まず、これはIMAXで観て本当に良かった
GT以外のIMAXスクリーンでは全編通してスペースをほぼ余すことのないフルスクリーンで観ることができる
凄惨な戦争描写や大自然など映える場面が目白押しで素晴らしかった
画的にショボいところは全くなく、アクションもステキで気合が入っており、動物のCGもよく出来ていて違和感は最小限に抑えられていた
そういった点で言えば、漫画の実写化も素晴らしい領域まで達したんだなと感動する


しかしですよ
台詞に頼りすぎている気がする
全編通して説明過多
画面に映るものや話の展開で分かるようなことでも台詞を被せてわざわざ説明してしまっている所も残念ながら多い
本当に勘弁してほしい
いつ治るんだこれは
漫画の実写化はどうでもいい台詞まで完全再現しなきゃいけないのか?
台詞にすることで、その人物がその時に持つ感情の深みがかえって損なわれ、結果陳腐な演出となってしまうことだって沢山あるし
「あいつ腸を盗んで行きやがった」って、多分気付いてなかったのお前だけであんだけ堂々と握りしめている杉本見たら観客は全員そんなこと百も承知だよ!
脳汁中尉がバカなのか観客をバカにしているのか、どっち?
•••
*次の課題:*
1. 映画の感想の中から、「まず、これはIMAXで観て本当に良かった」で始まり「漫画の実写化はどうでもいい台詞まで完全再現しなきゃいけないのか?」で終わる部分を一字一句違えずに書き写してください。
2. 映画の感想の「しかしですよ」より前で、作品の中身として具体的に褒められているものをすべて挙げてください。
3. 映画の感想の最後の一文に続く部分を書き足してください。

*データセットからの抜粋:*
•••
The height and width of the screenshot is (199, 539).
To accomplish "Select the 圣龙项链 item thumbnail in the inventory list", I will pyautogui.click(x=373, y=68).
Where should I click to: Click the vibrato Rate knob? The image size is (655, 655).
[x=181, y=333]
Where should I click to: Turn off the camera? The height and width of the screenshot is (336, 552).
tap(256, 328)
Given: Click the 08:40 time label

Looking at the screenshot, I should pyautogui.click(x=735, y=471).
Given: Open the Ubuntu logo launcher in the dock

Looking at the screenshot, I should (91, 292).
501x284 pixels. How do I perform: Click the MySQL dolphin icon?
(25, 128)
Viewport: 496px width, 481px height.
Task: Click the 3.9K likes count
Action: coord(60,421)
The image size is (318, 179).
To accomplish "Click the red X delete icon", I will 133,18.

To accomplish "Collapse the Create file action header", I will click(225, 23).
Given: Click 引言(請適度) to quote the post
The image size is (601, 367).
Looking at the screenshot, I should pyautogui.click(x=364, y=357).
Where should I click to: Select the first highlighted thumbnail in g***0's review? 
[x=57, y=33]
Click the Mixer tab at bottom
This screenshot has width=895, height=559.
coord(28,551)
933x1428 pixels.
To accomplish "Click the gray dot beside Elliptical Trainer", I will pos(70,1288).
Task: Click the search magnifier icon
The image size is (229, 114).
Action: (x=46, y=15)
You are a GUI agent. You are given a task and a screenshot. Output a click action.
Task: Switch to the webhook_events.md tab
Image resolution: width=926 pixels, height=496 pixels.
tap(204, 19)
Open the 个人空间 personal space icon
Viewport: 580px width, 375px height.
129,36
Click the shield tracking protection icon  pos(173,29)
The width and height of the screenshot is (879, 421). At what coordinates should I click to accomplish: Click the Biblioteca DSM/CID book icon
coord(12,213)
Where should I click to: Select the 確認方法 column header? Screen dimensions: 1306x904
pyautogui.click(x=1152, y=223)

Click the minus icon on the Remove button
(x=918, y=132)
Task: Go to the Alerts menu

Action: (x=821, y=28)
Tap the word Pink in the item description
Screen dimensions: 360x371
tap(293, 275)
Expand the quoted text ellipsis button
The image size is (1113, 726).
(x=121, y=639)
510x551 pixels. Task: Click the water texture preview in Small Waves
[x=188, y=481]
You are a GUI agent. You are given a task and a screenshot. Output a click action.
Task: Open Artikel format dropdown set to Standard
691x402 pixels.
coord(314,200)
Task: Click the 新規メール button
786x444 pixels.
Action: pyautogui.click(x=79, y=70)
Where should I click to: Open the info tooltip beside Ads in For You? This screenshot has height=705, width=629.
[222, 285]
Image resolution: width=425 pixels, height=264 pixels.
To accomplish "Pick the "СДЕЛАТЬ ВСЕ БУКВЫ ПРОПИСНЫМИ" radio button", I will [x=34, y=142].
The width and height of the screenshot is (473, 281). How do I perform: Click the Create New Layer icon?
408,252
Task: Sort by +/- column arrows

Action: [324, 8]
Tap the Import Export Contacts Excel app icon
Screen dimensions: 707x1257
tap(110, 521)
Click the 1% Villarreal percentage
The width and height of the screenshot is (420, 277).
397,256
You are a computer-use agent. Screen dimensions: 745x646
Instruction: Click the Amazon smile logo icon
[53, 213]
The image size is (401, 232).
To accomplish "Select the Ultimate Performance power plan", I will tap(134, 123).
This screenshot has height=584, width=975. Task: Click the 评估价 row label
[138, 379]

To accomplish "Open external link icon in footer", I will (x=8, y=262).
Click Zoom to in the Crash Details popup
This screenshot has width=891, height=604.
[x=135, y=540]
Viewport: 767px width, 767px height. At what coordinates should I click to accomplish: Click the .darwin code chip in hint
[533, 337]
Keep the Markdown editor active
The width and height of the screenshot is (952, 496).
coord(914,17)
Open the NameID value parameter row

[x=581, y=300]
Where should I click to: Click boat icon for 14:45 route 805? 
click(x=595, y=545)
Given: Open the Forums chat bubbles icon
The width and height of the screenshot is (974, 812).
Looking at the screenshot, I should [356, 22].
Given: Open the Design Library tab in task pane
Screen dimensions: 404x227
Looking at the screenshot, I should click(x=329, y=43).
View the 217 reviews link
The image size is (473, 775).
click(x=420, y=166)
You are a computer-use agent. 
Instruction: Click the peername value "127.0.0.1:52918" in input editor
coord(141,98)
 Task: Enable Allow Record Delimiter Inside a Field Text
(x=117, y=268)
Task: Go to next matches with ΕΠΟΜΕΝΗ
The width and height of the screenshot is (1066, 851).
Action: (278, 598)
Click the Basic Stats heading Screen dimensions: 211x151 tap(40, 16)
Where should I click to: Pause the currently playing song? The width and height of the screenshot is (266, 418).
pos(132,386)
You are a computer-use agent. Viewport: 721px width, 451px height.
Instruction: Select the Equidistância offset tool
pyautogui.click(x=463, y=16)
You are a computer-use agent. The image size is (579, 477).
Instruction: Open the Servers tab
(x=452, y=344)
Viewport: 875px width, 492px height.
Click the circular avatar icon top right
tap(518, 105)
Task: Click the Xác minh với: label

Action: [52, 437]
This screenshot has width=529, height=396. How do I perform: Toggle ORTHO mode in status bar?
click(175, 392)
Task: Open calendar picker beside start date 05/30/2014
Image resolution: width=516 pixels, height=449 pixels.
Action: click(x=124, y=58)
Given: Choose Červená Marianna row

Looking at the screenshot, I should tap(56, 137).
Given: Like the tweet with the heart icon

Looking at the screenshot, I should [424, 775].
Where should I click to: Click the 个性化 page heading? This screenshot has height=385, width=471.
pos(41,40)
•••
*課題の解答:*
1.
まず、これはIMAXで観て本当に良かった
GT以外のIMAXスクリーンでは全編通してスペースをほぼ余すことのないフルスクリーンで観ることができる
凄惨な戦争描写や大自然など映える場面が目白押しで素晴らしかった
画的にショボいところは全くなく、アクションもステキで気合が入っており、動物のCGもよく出来ていて違和感は最小限に抑えられていた
そういった点で言えば、漫画の実写化も素晴らしい領域まで達したんだなと感動する


しかしですよ
台詞に頼りすぎている気がする
全編通して説明過多
画面に映るものや話の展開で分かるようなことでも台詞を被せてわざわざ説明してしまっている所も残念ながら多い
本当に勘弁してほしい
いつ治るんだこれは
漫画の実写化はどうでもいい台詞まで完全再現しなきゃいけないのか?

2. 凄惨な戦争描写、大自然、アクション、動物のCG

3.
続編ありきすぎて、この映画内では少なくとも果たしたいなっていう目的は全然見えず、そのまんま終わってしまう…それ超絶つまんないんですけど…
何がクライマックスになるのか、という惹きが一本の映画として無さすぎた
はっきりダメでしょこれは

一応、役目を持って生まれたのでそれを果たしましょうね!生き残った以上全うしようね頑張ろうね!みたいなことをふんわりと言っているような気はしますけど、テーマとしてそれを掲げてそれを推進力に話を進めるのなら最後の最後に杉本の過去を明かすやり方だと遅すぎる
仮に原作がそのタイミングだから、という理屈だとしても、一本の映画としては失敗なタイミング
アシㇼパに伝える場面としては終盤に残しつつも、回想の内容の少なくとも半分は序盤に明かしておけば、杉本がただならぬ思いや事情があって今ここにいるということは観客も理解したうえで観賞に臨めるからまだ芯の通った映画として捉えられたと思うし、アイヌ文化を懇切丁寧に教えてくれる作品で、死生観について深く考えさせる内容だからこそ大事にすべきだったところだったと思う


長々と書きましたが、要はながら観やミステリーの持続をさせやすい連続ドラマの方がいいんじゃないかと思いました、が
やっぱりIMAXスクリーンでの観賞は素晴らしい体験だったので、映画向きといえば映画向きだとも思います
上手いことやれてたらなぁ
惜しい作品でした
あ、熊による殺戮を穴から覗く場面は映画的でした!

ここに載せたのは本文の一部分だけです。